简体   繁体   English

Google Cloud Dataflow 无法导入“google.cloud.datastore”

[英]Google Cloud Dataflow can't import 'google.cloud.datastore'

This is my import code这是我的导入代码

from __future__ import absolute_import

import datetime
import json
import logging
import re

import apache_beam as beam
from apache_beam import combiners
from apache_beam.io.gcp.bigquery import parse_table_schema_from_json
from apache_beam.io.gcp.datastore.v1.datastoreio import ReadFromDatastore
from apache_beam.pvalue import AsDict
from apache_beam.pvalue import AsSingleton
from apache_beam.options.pipeline_options import PipelineOptions

from google.cloud.proto.datastore.v1 import query_pb2
from google.cloud import datastore
from googledatastore import helper as datastore_helper, PropertyFilter

# datastore entities that we need to perform the mapping computations
#from models import UserPlan, UploadIntervalCount, RollingMonthlyCount

This is what my requirements.txt file looks like这就是我的 requirements.txt 文件的样子

$ cat requirements.txt
Flask==0.12.2
apache-beam[gcp]==2.1.1
gunicorn==19.7.1
google-cloud-dataflow==2.1.1
six==1.10.0
google-cloud-datastore==1.3.0
google-cloud

This is all in the /lib directory.这一切都在/lib目录中。 The /lib directory has the following /lib目录有以下内容

$ ls -1 lib/google/cloud
__init__.py
_helpers.py
_helpers.pyc
_http.py
_http.pyc
_testing.py
_testing.pyc
bigquery
bigtable
client.py
client.pyc
datastore
dns
environment_vars.py
environment_vars.pyc
error_reporting
exceptions.py
exceptions.pyc
gapic
iam.py
iam.pyc
language
language_v1
language_v1beta2
logging
monitoring
obselete.py
obselete.pyc
operation.py
operation.pyc
proto
pubsub
resource_manager
runtimeconfig
spanner
speech
speech_v1
storage
translate.py
translate.pyc
translate_v2
videointelligence.py
videointelligence.pyc
videointelligence_v1beta1
vision
vision_v1

Notice that both google.cloud.datastore and google.cloud.proto exist in the /lib folder.请注意, google.cloud.datastoregoogle.cloud.proto存在于/lib文件夹中。 However, this import line works fine但是,此导入行工作正常

from google.cloud.proto.datastore.v1 import query_pb2

but this one failed但是这个失败了

from google.cloud import datastore

This is the exception (taken from the google cloud dataflow console online)这是例外(取自在线谷歌云数据流控制台)

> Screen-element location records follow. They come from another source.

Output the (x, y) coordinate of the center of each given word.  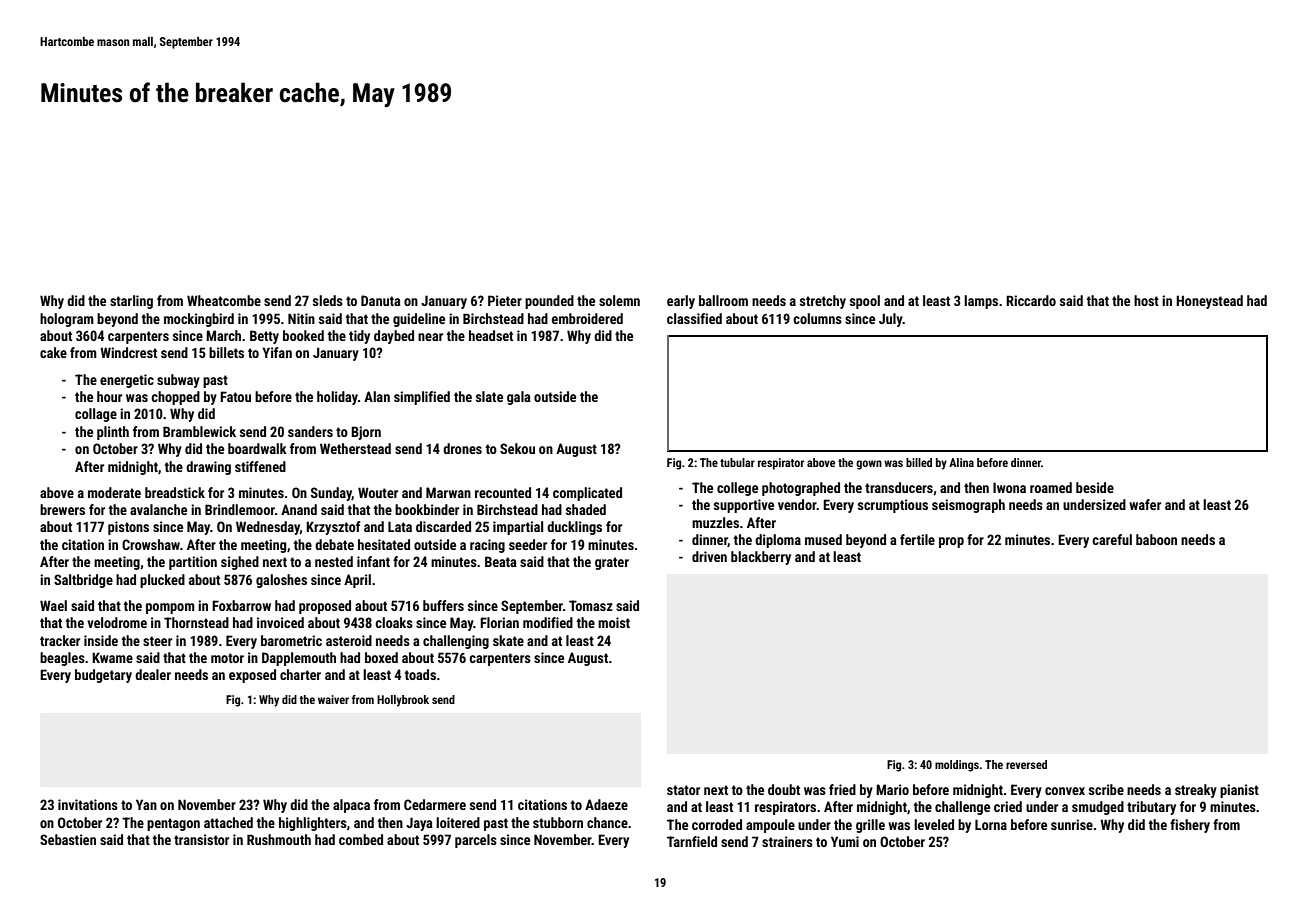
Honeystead (1209, 302)
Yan (146, 804)
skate (508, 640)
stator (683, 790)
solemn (619, 300)
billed (919, 462)
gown (869, 465)
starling (131, 302)
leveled (934, 824)
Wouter (378, 492)
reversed (1026, 764)
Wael (53, 605)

(9b49615f4d91c1fb): Traceback (most recent call last):
  File "/usr/local/lib/python2.7/dist-packages/dataflow_worker/batchworker.py", line 582, in do_work
    work_executor.execute()
  File "/usr/local/lib/python2.7/dist-packages/dataflow_worker/executor.py", line 166, in execute
    op.start()
  File "apache_beam/runners/worker/operations.py", line 294, in apache_beam.runners.worker.operations.DoOperation.start (apache_beam/runners/worker/operations.c:10607)
    def start(self):
  File "apache_beam/runners/worker/operations.py", line 295, in apache_beam.runners.worker.operations.DoOperation.start (apache_beam/runners/worker/operations.c:10501)
    with self.scoped_start_state:
  File "apache_beam/runners/worker/operations.py", line 300, in apache_beam.runners.worker.operations.DoOperation.start (apache_beam/runners/worker/operations.c:9702)
    pickler.loads(self.spec.serialized_fn))
  File "/usr/local/lib/python2.7/dist-packages/apache_beam/internal/pickler.py", line 225, in loads
    return dill.loads(s)
  File "/usr/local/lib/python2.7/dist-packages/dill/dill.py", line 277, in loads
    return load(file)
  File "/usr/local/lib/python2.7/dist-packages/dill/dill.py", line 266, in load
    obj = pik.load()
  File "/usr/lib/python2.7/pickle.py", line 858, in load
    dispatch[key](self)
  File "/usr/lib/python2.7/pickle.py", line 1133, in load_reduce
    value = func(*args)
  File "/usr/local/lib/python2.7/dist-packages/dill/dill.py", line 767, in _import_module
    return getattr(__import__(module, None, None, [obj]), obj)
  File "/usr/local/lib/python2.7/dist-packages/dataflow_pipeline/counters_pipeline.py", line 25, in <module>
    from google.cloud import datastore
ImportError: No module named datastore

Why can't it find the package?为什么找不到包?

External dependencies must be installed in setup.py and this file should be specified in pipeline parameters as --setup_file .外部依赖项必须安装在setup.py并且此文件应在管道参数中指定为--setup_file In the setup.py you can either install you package by using custom commandsetup.py您可以使用自定义命令安装包

pip install google-cloud-datastore==1.3.0

or by adding you package into REQUIRED_PACKAGES :或者通过将您的包添加到REQUIRED_PACKAGES

REQUIRED_PACKAGES = ["google-cloud-datastore==1.3.0"]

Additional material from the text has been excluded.